Identifying Medical Concepts and Semantic Types in Lay Vocabularies of Health Consumers Who are Concerned with Diabetes on Social Media Using the UMLS and NLP

Proc COMPSAC. 2024 Jul:2024:862-869. doi: 10.1109/compsac61105.2024.00119. Epub 2024 Aug 26.

Abstract

This study suggests a way to utilize the existing medical ontology and natural language processing techniques to extract major medical concepts from lay vocabularies of health consumers on social media and group them based on the defined semantic types in the ontology. Diabetes-related discussions on Tumblr was used to test the efficiency of SpaCy and the Markov-Viterbi algorithm to map lay medical terms to the defined medical concepts in the UMLS. The system discussed in this paper can better analyze free texts, take care of word ambiguity and extract the lifestyle indicators from the daily life discussions of diabetic people on Tumblr. The findings of this study can contribute to developing health applications that track the health behavior of those living with chronic conditions such as diabetes. This approach can also assist researchers who are interested in processing lay languages used by health consumers to foster an understanding of their health behavior.

Keywords: Chronic Diseases; Diabetes; Lifestyle Indicators; Natural Language Processing (NLP); Unified Medical Language System (UMLS).

[Task directions]:
Please copy the stretch of the diabetes study abstract from "Identifying Medical Concepts" through "2024 Aug 26." word for word. The records that follow are drawn from a separate source.

[Data extract]:
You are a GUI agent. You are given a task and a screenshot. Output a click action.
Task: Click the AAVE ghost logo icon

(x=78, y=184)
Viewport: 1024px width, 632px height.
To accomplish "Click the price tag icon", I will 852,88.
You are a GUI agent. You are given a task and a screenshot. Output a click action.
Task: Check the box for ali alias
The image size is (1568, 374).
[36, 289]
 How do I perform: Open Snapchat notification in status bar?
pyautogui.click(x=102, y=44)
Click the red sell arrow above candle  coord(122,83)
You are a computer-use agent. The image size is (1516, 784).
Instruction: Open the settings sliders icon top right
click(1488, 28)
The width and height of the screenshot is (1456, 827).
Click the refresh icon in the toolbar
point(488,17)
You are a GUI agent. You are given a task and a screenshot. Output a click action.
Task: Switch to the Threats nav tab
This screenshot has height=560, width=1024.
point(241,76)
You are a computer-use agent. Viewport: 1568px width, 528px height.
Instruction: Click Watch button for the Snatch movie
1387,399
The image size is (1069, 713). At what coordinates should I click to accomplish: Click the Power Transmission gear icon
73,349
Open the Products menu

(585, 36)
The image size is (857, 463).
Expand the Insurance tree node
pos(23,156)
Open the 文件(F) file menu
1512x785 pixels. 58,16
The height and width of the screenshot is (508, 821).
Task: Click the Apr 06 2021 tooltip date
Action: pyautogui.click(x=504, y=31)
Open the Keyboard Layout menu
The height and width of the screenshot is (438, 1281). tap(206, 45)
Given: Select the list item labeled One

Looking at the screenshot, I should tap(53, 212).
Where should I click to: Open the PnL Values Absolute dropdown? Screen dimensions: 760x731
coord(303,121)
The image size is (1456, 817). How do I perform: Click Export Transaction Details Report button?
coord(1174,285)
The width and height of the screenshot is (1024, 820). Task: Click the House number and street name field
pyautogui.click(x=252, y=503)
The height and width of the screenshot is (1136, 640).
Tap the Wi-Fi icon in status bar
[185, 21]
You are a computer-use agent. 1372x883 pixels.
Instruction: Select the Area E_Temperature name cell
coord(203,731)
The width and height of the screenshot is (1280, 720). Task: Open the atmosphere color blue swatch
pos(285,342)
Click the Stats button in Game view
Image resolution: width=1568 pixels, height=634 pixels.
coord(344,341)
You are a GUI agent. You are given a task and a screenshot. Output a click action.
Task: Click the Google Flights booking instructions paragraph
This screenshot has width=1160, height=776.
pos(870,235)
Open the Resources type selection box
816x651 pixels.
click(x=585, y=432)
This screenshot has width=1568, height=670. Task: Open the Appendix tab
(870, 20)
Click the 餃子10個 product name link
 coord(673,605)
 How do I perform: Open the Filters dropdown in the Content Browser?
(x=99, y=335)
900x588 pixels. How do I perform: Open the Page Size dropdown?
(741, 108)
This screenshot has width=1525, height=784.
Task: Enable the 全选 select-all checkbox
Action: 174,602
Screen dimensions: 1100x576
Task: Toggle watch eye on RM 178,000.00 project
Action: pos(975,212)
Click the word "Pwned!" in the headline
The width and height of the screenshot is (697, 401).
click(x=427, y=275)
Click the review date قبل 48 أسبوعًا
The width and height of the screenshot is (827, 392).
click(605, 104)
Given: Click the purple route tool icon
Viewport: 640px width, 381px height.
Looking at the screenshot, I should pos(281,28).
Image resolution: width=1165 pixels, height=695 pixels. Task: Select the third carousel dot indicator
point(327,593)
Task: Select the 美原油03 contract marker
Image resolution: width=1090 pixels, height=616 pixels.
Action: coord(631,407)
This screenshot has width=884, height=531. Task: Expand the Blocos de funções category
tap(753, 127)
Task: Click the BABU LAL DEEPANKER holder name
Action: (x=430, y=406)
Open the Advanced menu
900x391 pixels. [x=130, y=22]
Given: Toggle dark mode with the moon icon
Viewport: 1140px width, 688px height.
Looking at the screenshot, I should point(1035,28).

[Task output]:
Identifying Medical Concepts and Semantic Types in Lay Vocabularies of Health Consumers Who are Concerned with Diabetes on Social Media Using the UMLS and NLP

Proc COMPSAC. 2024 Jul:2024:862-869. doi: 10.1109/compsac61105.2024.00119. Epub 2024 Aug 26.